If I were advising TMF's next leaders, here's my expanded playbook:
- Hunt Upstream: Sync with the appropriations cycle. Partner with RMOs to target cohorts, cybersecurity, HVAs, citizen portals, maximizing each dollar's reach.
- Champion Shared Services: Move beyond one-offs. GSA's Office of Government-wide Policy and USDS should co-develop a reusable, interoperable stack, slashing costs and boosting cohesion.
- Clarify the Thesis: Define TMF's focus, ZTA adoption? Service modernization? Pick strategic winners and invest decisively.
- Steward Capital: Educate stakeholders, funding is a tool, not a handout. Link disbursements to measurable benefits, not just milestones.
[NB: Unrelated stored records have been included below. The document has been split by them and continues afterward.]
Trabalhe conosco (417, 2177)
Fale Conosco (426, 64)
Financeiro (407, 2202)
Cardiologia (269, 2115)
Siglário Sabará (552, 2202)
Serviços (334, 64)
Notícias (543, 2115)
- Standardize the Stack: CIOs guard their domains, but TMF could incentivize a federal tech baseline—starting with pilots, scaling with proof.
- Seed and Scale: Borrow from VC and programs like 10x funding, test small, learn fast, and amplify what works.
TMF's mission, to fast-track modernization, is sound, but it needs sharper execution. It's not just about fixing creaky systems; it's about reimagining how government wields technology. My time there taught me to think like a public-sector VC, bet boldly, iterate quickly, and prioritize citizens with every dollar spent.